→ Tasks to carry out:
A - List every person named in the essay on U.S. troops remaining in Iraq.
B - Answer these questions from the essay on U.S. troops remaining in Iraq:
(i) Where was the Army's 4th Stryker Brigade Combat Team based?
(ii) When did the Army's security force assistance field manual come out?
(iii) How many Advise and Assist Brigades are in Iraq, according to the Army spokesman?
C - Extend the essay on U.S. troops remaining in Iraq past its final sentence.

→ Passage to read:
⟨
The Peacers Prayer:
War Without End, Amen
by Chris Floyd
The Peace Laureate and his apologists – along
with all the well-wadded neoconmen and their strange bedfellows, the
liberal interventionists – may like to proclaim that the Iraq War is
over (and we won!), but those actually fighting the war know that – as
Cab Calloway liked to say of the stories you’re liable to read in the
Bible – it ain’t necessarily so.
"As the final convoy of the Army’s 4th
Stryker Brigade Combat Team, based at Fort Lewis, Wash., entered Kuwait
early Thursday, a different Stryker brigade remained in Iraq.
"Soldiers from the 2nd Stryker Brigade Combat
Team of the 25th Infantry Division are deployed in Iraq as members of an
Advise and Assist Brigade, the Army’s designation for brigades selected
to conduct security force assistance.
"So while the “last full U.S. combat brigade”
have left Iraq, just under 50,000 soldiers from specially trained heavy,
infantry and Stryker brigades will stay, as well as two combat aviation
brigades ...
"There are seven Advise and Assist Brigades in
Iraq, as well as two additional National Guard infantry brigades “for
security,” said Army spokesman Lt. Col. Craig Ratcliff. ...
"The Army selected brigade combat teams as the
unit upon which to build advisory brigades partly because they would be
able to retain their inherent capability to conduct offensive and
defensive operations, according to the Army’s security force assistance
field manual, which came out in May 2009. This way, the brigade can
shift the bulk of its operational focus from security force assistance
to combat operations if necessary."
That is to say, they can do what combat troops throughout history have
always been able to do: ride herd on a conquered people when they're
down (or "provide security force assistance," in our demure modern
parlance), and lash out with heavy power when the natives get restless.
Or to put it another way, what we have in Iraq now is 50,000+ combat
troops doing what combat troops do. And forty tons of lipstick won't
obscure the swinish nature of this continuing war crime.
⟩
→ Click-target data:
⟨
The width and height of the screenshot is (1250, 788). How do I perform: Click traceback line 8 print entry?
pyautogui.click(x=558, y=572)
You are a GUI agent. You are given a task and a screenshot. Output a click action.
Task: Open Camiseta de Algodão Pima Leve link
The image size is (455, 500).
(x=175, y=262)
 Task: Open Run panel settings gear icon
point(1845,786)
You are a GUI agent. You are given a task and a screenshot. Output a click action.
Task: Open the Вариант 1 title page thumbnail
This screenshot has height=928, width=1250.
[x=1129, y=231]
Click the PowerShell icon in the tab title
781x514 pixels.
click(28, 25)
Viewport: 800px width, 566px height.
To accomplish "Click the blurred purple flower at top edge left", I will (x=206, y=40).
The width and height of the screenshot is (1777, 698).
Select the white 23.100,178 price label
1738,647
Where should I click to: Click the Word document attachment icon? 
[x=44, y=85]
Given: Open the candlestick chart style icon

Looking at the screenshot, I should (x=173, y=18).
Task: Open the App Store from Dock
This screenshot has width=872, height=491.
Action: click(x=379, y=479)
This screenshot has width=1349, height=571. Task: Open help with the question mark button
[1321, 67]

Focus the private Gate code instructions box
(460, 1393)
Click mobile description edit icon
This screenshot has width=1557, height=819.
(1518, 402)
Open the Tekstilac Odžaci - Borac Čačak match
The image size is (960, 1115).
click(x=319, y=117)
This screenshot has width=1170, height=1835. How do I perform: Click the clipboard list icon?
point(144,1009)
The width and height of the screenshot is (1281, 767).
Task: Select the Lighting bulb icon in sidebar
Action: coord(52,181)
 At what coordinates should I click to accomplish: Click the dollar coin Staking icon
⟩
→ Solved tasks:
A - Chris Floyd, Cab Calloway, Craig Ratcliff

B -
(i) Fort Lewis, Wash.
(ii) May 2009
(iii) Seven

C -
In any case, the Peacer's war leader in the aggression-ravaged
country says that we can always more amounts of combat troops back into
Iraq to join the combat troops still there in the highly unlikely event
that the "security forces" of the local client government should --
perish the thought -- prove to be inadequate to the task of making the
country safe for Halliburton and Shell. As Jason Ditz reports (see original for links):
Though the Obama Administration’s
claims that the war in Iraq is “over” is a myth to begin with, top US
Commander in Iraq Gen. Ray Odierno today detailed the possibility of US
forces “returning” to Iraq in larger numbers.
Odierno insists this would “only” happen if
Iraq’s security forces suffer a complete failure in the ability to
provide security in Iraq. And while Odierno insists “we don’t see that
happening,” the reality on the ground makes this all the more plausible.
Oh and of course, we will also keep our combat troops in Iraq if the
client government we installed asks us too -- surely yet another
astronomically unlikely scenario, but hey, you never know, do you?
Odierno added that he was certain the
US would consider staying in Iraq beyond 2011 if asked by the Iraqi
government. But clearly as the situation worsens on the ground the
question of spinning the drawdown as the “end” of the war will
transition more into the question of “reinvading” Iraq ....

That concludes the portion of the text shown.